Custom, Excise & Service Tax Tribunal

Commissioner Of Central Excise, ... vs M/S Patodia Syntex Ltd on 22 March, 2016

        

 
IN THE CUSTOMS, EXCISE & SERVICE TAX APPELLATE TRIBUNAL
WEST ZONAL BENCH AT MUMBAI
COURT NO. IV

Appeal No. E/429/09

(Arising out of Order-in-Appeal No. P-II/PAP/261/2008 dated 24.12.2008   passed by the Commissioner of Central Excise (Appeals), Pune-II).

For approval and signature:

Honble Shri Raju, Member (Technical)


======================================================
1. Whether Press Reporters may be allowed to see		:    No
the Order for publication as per Rule 27 of the
CESTAT (Procedure) Rules, 1982?

2.	Whether it should be released under Rule 27 of the	:    Yes	CESTAT (Procedure) Rules, 1982 for publication
	in any authoritative report or not?

3.	Whether their Lordships wish to see the fair copy	:    Seen
	of the order?

4.	Whether order is to be circulated to the Departmental	:    Yes
	authorities?
======================================================

Commissioner of Central Excise, Pune-II
Appellant

Vs.

M/s Patodia Syntex Ltd. 
Respondent

Appearance:
Shri R.K. Maji, Assistant Commissioner (AR)
for Appellant

Ms. Mansi Patil, Advocate
for Respondent


CORAM:
SHRI RAJU, MEMBER (TECHNICAL) 


Date of Hearing: 14.03.2016   

Date of Decision: 22.03.2016  


ORDER NO.                                    

Per: Raju 
	 

The respondents, M/s Patodia Syntex Ltd., had availed credit of ADE (TTA) in respect of fabrics. There was no ADE (TTA) to the final product, therefore, they were unable to utilize the same credit. The respondents had exported certain goods and in terms of Rule 5 of the Cenvat Credit Rules, 2004, the respondents filed refund claim. The refund claim was rejected on account of limitation as in respect of the period April, 2003 to June, 2004, the refund claim was filed on 20.10.2007. Aggrieved by the said order, the respondent preferred an appeal before the Commissioner (Appeals), who set aside the order passed by the Assistant Commissioner and allowed the appeal filed by the respondents. Aggrieved by the said order, the Revenue is in appeal before this Tribunal.

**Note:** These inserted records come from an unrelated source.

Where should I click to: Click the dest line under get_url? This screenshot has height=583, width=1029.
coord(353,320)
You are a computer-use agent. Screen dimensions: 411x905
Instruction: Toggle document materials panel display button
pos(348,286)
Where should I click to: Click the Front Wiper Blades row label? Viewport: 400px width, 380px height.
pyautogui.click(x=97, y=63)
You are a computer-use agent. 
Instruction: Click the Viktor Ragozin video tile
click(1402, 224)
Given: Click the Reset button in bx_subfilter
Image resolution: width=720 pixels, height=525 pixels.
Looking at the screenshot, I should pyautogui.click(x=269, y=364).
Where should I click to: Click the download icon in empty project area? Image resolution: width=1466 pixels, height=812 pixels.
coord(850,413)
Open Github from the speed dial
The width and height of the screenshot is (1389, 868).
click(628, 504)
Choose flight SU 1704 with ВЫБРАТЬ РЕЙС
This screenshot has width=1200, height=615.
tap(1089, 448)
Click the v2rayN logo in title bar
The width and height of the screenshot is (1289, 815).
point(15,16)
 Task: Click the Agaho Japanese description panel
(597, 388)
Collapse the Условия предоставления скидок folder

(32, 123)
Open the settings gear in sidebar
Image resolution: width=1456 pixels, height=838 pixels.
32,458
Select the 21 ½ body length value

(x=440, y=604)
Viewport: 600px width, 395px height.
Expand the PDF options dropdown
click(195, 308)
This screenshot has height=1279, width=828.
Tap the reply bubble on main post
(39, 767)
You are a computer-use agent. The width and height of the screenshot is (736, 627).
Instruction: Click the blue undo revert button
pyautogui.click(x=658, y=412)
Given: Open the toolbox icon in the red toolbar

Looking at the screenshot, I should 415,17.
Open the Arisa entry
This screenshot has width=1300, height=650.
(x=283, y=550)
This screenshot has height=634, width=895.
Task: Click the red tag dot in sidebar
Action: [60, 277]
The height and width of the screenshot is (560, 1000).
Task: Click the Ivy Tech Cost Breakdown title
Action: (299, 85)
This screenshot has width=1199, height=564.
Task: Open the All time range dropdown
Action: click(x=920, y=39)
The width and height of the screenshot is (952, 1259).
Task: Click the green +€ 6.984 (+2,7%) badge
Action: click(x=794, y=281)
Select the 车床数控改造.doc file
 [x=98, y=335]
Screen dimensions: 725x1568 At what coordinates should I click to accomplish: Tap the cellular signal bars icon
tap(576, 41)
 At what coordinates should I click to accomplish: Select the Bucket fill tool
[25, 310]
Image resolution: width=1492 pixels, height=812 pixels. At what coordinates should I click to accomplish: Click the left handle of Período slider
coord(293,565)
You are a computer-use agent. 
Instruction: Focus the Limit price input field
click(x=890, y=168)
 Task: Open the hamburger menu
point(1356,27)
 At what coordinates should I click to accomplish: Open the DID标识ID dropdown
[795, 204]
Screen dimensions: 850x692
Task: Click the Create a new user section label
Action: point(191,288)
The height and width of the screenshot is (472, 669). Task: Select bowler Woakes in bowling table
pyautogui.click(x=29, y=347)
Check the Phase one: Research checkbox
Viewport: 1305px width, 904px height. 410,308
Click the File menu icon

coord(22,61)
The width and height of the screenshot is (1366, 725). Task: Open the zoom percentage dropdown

2. Learned AR for the Revenue relied on the decision of the Hon'ble High Court of Madras in case of GTN Engineering (I) Ltd.  2012 (281) ELT 185 (Mad). In the said decision, while interpreting similar provisions under Notification No. 5/2006-CE (NT) has observed as follows: -

14.?The said notification prescribes a period of one year, as provided under section 11B of the Central Excise Act, for the purpose of making application in Form-A along with prescribed enclosures and also the relevant extracts of the records maintained under the Central Excise Rules, 2002, Cenvat Credit Rules, 2004 or Service Tax Rules, 1994 in original. That application should be filed before the Deputy Commissioner of Central Excise or the Assistant Commissioner of Central Excise, as the case may be. For the purpose of finding out as to the relevant date for the purpose of making claim for refund of CENVAT credit, Rule 5 should be made applicable. It is the contention of the learned counsel for the assessee that the provision defining relevant date does not cover the claim for refund of CENVAT credit. We may point out that when a statute empowered for such claim, the said provision must be read to find out as to the relevant date. Rule 5 specifies that where any input or input service is used in the manufactures of final product which is cleared for export under bond or letter of undertaking as the case may be, or used in the intermediate product cleared for export, or used in providing output service which is exported, the CENVAT credit in respect of the input or input service so used shall be allowed.
15.?A reading of the above rule, though there is no specific relevant date is prescribed in the notification, the relevant date must be the date on which the final products are cleared for export. If any other conclusion is arrived, it will result in disentitling any person to make a claim of refund of CENVAT credit. Admittedly, the respondent has made a claim only invoking Rule 5 of the CENVAT Credit Rules, 2004. In that view of the matter, there cannot be any difficulty for us to hold that the relevant date should be the date on which the export of the goods was made and for such goods, refund of CENVAT credit is claimed.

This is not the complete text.